Work instructions: From the line containing "This screenshot has height=996, width=630." through the last line of the records below, output every line exactly, both ends included, except the pictures.
*** Opening Given data ***
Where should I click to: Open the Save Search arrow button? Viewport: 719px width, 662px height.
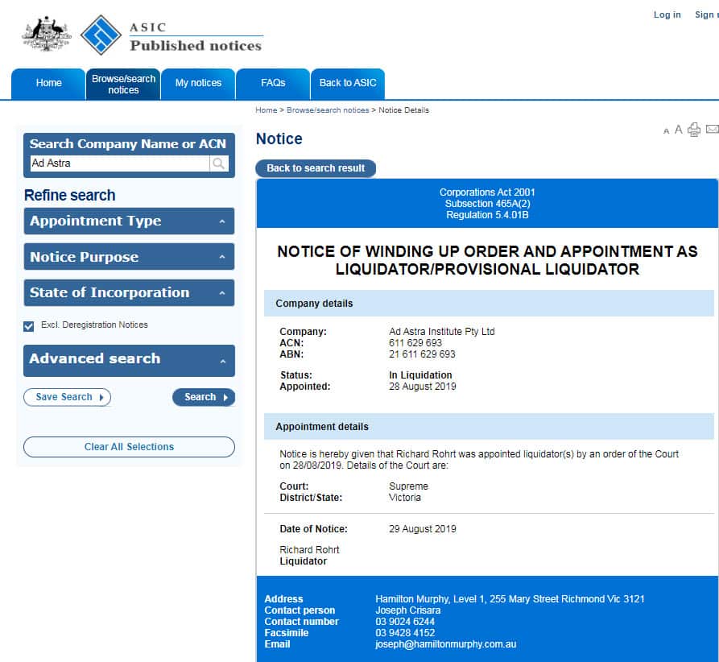tap(67, 397)
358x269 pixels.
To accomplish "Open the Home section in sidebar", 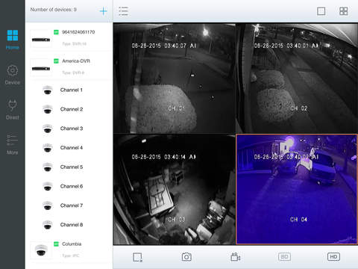I will (x=13, y=40).
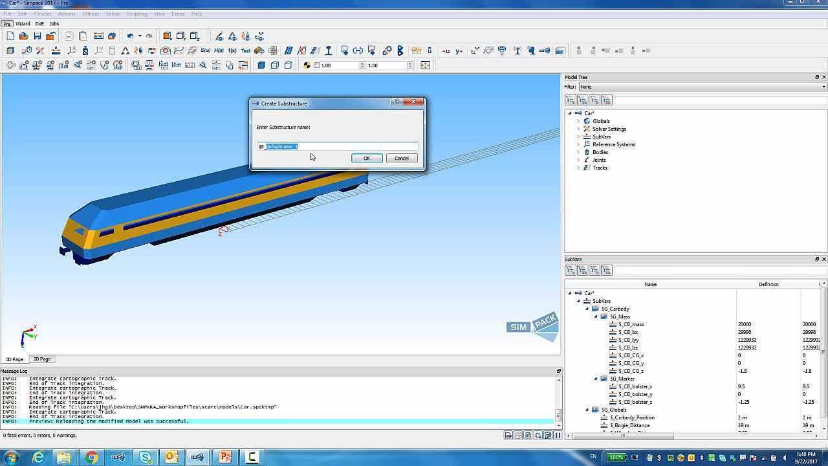The height and width of the screenshot is (466, 828).
Task: Click the Undo arrow icon
Action: pos(130,36)
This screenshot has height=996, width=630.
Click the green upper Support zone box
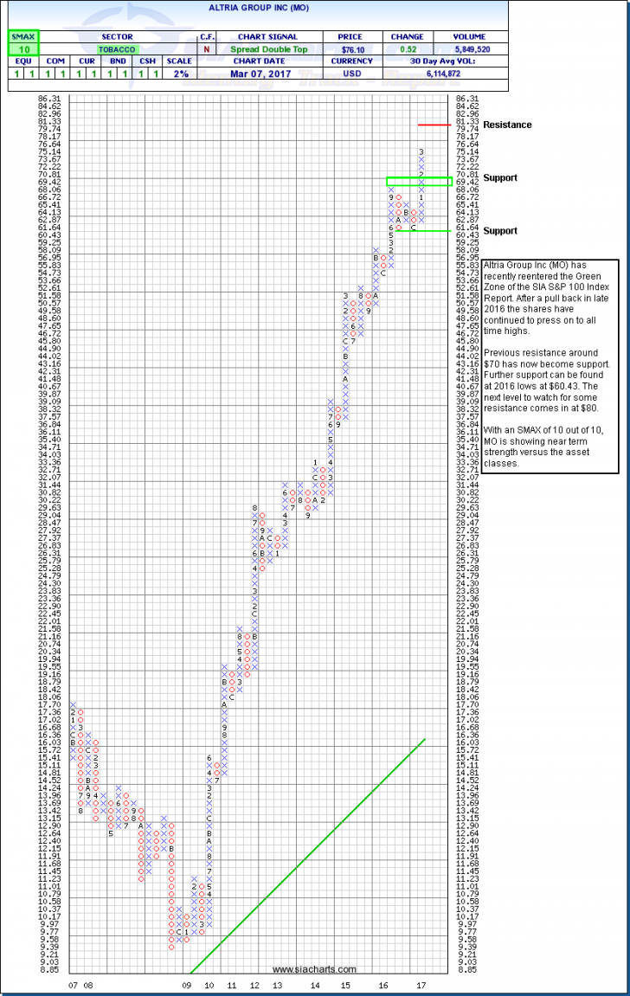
*** Closing Given data ***
Exercise response:
This screenshot has height=996, width=630.
Click the green upper Support zone box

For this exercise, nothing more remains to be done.